No one in Canada is guilty of genocide against anybody—not even against the ‘indigenous.’ What is the ninth commandment? “Thou shalt not bear false witness against thy neighbor.” This commandment is good for every school, even the ‘residential school’; and it is good for everyone, even the ‘indigenous.’ Where did the idea come from for agitating about a ‘mass grave’ suddenly discovered near a residential school? I am tempted to prophesy that it came from fancy folks of the white socialist class: the establishment politicians and their mass media minions who make their living and maintain power by setting ethnic groups against each other. If it did not come from there—if it came from an ‘indigenous’ source—it is still true that the idea has now been used by the socialist class to make fancy snobs look compassionate and the rest of us look racist and genocidal. Bearing false witness is the socialist’s most frequent method of emitting his ingloriousness because the socialist’s chief attribute is envy. The socialist envies the peace that people have who mind their own business; therefore the socialist’s mission is to disturb this peace, which is done by telling lies. Bearing false witness is as natural to a socialist as it is natural for God to be faithful to truth. What shall be given to ‘lying lips’ and the ‘deceitful tongue’? The Bible says that ‘sharp arrows’ and ‘coals of juniper’ shall be given to both (Psalm 120); and the sharp arrows and coals of juniper will be more dreadful than the words ‘arrows’ and ‘coals’ denote because these arrows and coals will be supernatural and divinely administered. Falsely accusing others of murder and genocide, even if these others are hated white folks, is the breaking of one of the most sacred commandments that was ever given; sacred judgment can be that sin’s only reward. Divine judgment will be dispensed for defamation. ‘Lying lips’ and ‘deceitful tongues’ will be silenced at the judgment before the incarnation of the Word of God: Jesus Christ the Righteous. 

    Since the truth about a matter may still be found, though with an increasing amount of effort due to progressive censorship, people who have jumped aboard this lying narrative about a ‘mass indigenous grave’ or the ‘ongoing genocide of indigenous persons’ are guilty in some measure as well. Sharing a lying narrative is not as sinful as making one up. But to share a lie is to forward a lie; and to forward a lie that we don’t know is a lie is nevertheless the promotion of what is untrue. This is a serious sin when the promotion of the untruth entails the defamation of a large body of Canadians whose skin pigmentation happens to be white. Some of us are never going to accept being called racist no matter how many ‘mass graves’ of ‘indigenous’ persons are allegedly found because we have had nothing to do with the alleged crimes involved. And we are going to continue to be as happy to be white as ‘indigenous’ persons are proud of their primitive heritage. If a white Bible believing Christian is okay with Solomon being happy that his lover is so tanned that she calls herself ‘black’ (Song of Solomon 1.5, 6), then this white Bible believing Christian must be something less than a white supremacist. 

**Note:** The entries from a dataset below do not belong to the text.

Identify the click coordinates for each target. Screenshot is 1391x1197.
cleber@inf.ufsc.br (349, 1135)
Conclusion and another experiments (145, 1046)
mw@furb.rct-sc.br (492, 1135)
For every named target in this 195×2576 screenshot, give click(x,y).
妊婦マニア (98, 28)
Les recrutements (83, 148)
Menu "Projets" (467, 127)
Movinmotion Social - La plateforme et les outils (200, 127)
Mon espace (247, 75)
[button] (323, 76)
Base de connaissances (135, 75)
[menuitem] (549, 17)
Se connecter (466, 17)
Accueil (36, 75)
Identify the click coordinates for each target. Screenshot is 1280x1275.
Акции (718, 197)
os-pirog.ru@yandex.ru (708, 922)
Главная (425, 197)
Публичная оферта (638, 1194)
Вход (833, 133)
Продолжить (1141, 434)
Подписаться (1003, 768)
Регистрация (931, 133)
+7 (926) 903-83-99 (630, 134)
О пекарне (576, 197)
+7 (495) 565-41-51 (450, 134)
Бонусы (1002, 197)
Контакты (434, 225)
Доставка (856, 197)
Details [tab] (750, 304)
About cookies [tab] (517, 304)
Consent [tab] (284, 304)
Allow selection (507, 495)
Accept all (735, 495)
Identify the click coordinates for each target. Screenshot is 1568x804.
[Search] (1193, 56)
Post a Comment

    White supremacy is the narrative being pushed by the CBC and the politicians who bankroll that Communist corporation; and this indigenous story out of Kamloops is just one more way to drive that narrative into white skin. Defamatory darts aimed at white people merely because they are not colored, nor elitists, nor atheists, nor ‘indigenous’—these darts can sting; but if these white people are Bible believing Christians, these darts ultimately stick to the cross of Christ behind which every Bible believing Christian hides. A sinner may be reserved for heaven even if he is white. And there is no ‘indigenous’ person alive who has any hope of heaven on the basis of his heritage. Indigenous ceremonies are as far from the kingdom of heaven as Roman Catholic rosary beads are. Salvation is not earned by the sinner; it is wrought by Christ for the sinner. “But to him that worketh not, but believeth on him that justifieth the ungodly, his faith is counted for righteousness” (Romans 4.5.)